34 On your clothes is found
   the lifeblood of the innocent poor,
   though you did not catch them breaking in.
Yet in spite of all this
 35 you say, ‘I am innocent;
   he is not angry with me.’
But I will pass judgment on you
   because you say, ‘I have not sinned.’
36 Why do you go about so much,
   changing your ways?
You will be disappointed by Egypt
as you were by Assyria.
37 You will also leave that place
   with your hands on your head,
for the LORD has rejected those you trust;
   you will not be helped by them.

God is way too merciful these days. I sometimes wonder how does He dare receive me in His pressence. I hurt for I know I have sinned. Yes, others too have sinned, but I answer before God for myself and not for others. I don't want it to be said of me: "How skilled you are at pursuing love" like a wild animal that ignorantly seeks whereever she thinks she might find it but will never satisfy it, so she'll continue wildly seeking. I want to remain in such awe of You there are no excuses to seek you earnestly, passionately, life-dependently :)

▶ [RECORDED DATA]

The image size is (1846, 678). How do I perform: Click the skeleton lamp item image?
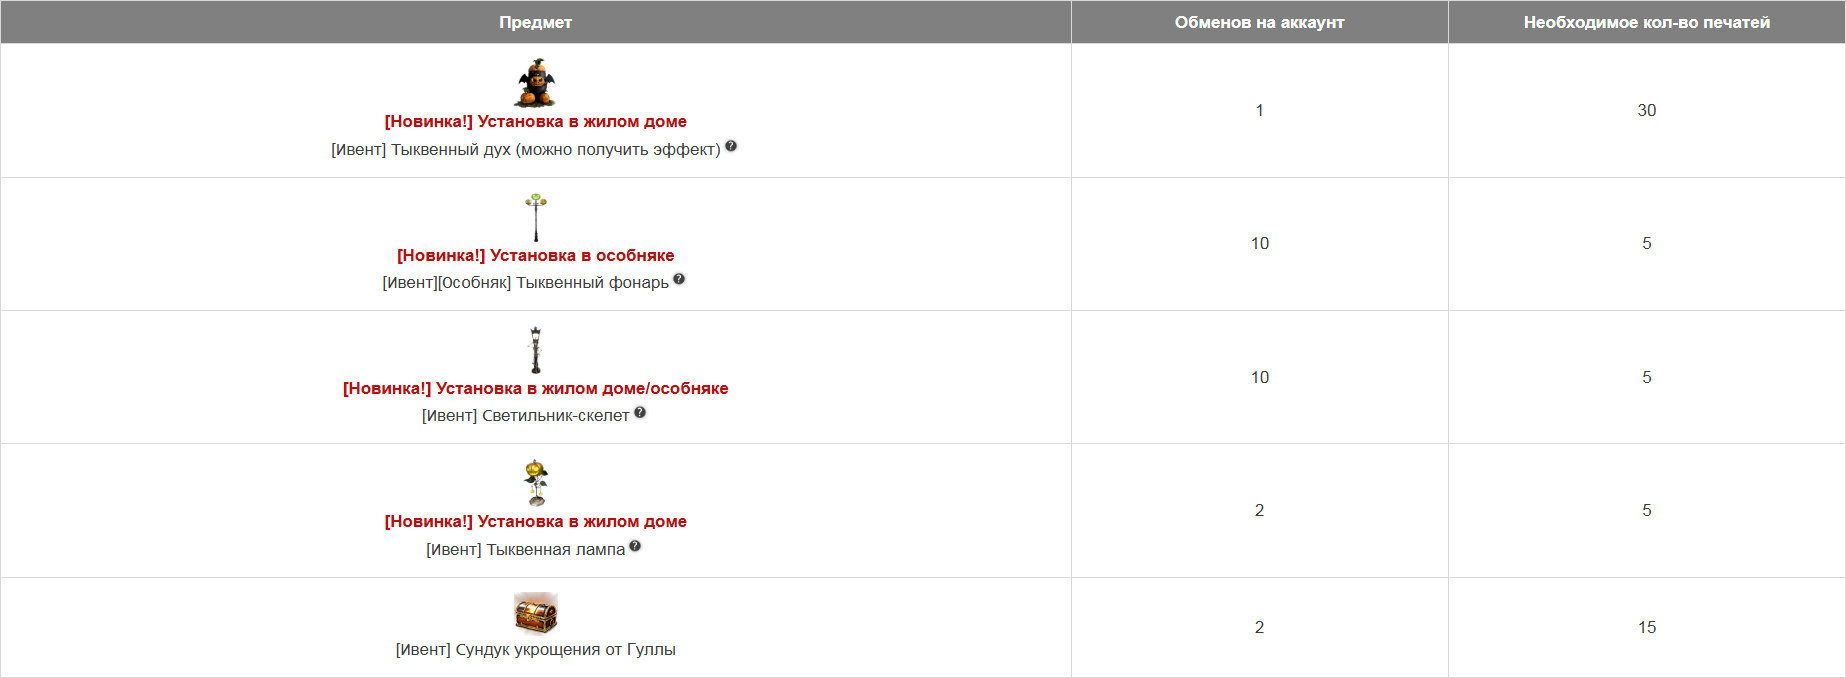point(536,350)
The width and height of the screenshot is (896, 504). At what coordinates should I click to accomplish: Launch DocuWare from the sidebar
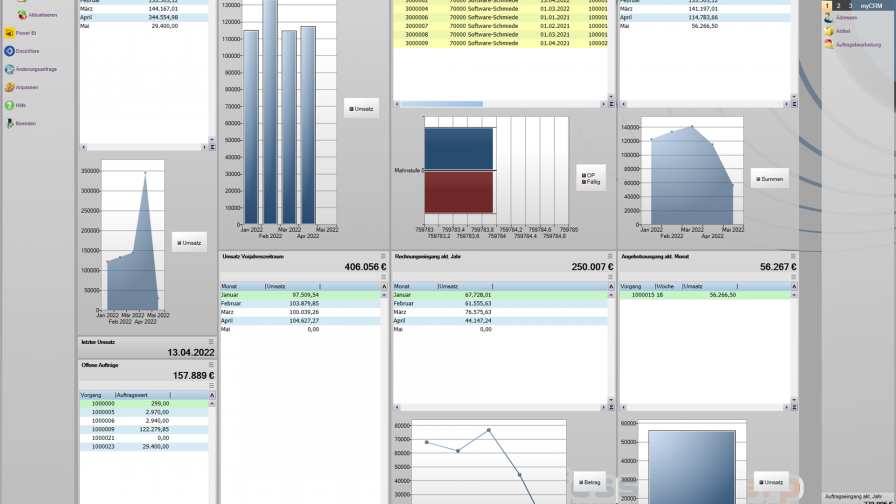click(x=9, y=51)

▶ [EXERCISES]
A. Print the devotional passage from "You will be" up to and including "helped by them.".
B. Carry on the devotional passage, starting right after its final sentence.
The listing stands apart from the devotional passage.

▶ [ANSWERS TO THE PROBLEMS]
A.
You will be disappointed by Egypt
as you were by Assyria.
37 You will also leave that place
   with your hands on your head,
for the LORD has rejected those you trust;
   you will not be helped by them.

B.
How loving and merciful You are. It was us who forsake You, and You who have truly remained. I praise You for always calling me back to You. You don't give up on me even when I say: "there is just no worth in trying again." You are my God. I mustn't forget that. You are my glorious God!

This season is crazy and there is so much to do, seriously I have had no rest. Yet I am in awe of You revealing truth and repent to me during this hard, hard time; where I can truly practice giving you the highest place of worth in my life and let go of everything else. I will find rest in You for I trust in an awesome God that is always with me. This christmas is for You first and foremost!

And as always, more than yesterday,
!!! I love You!!!

2 comments:

  1. Wow! Linda this post has a lot to think on and I will have to revisit it again to chew on all the wonderful yet convicting wisdom you pour out here. I too am guilty of letting life get in the way of truly listening and fellowishipping with my God as in the days of old. My prayer is that we both return to our "first love". Thanks for this!!!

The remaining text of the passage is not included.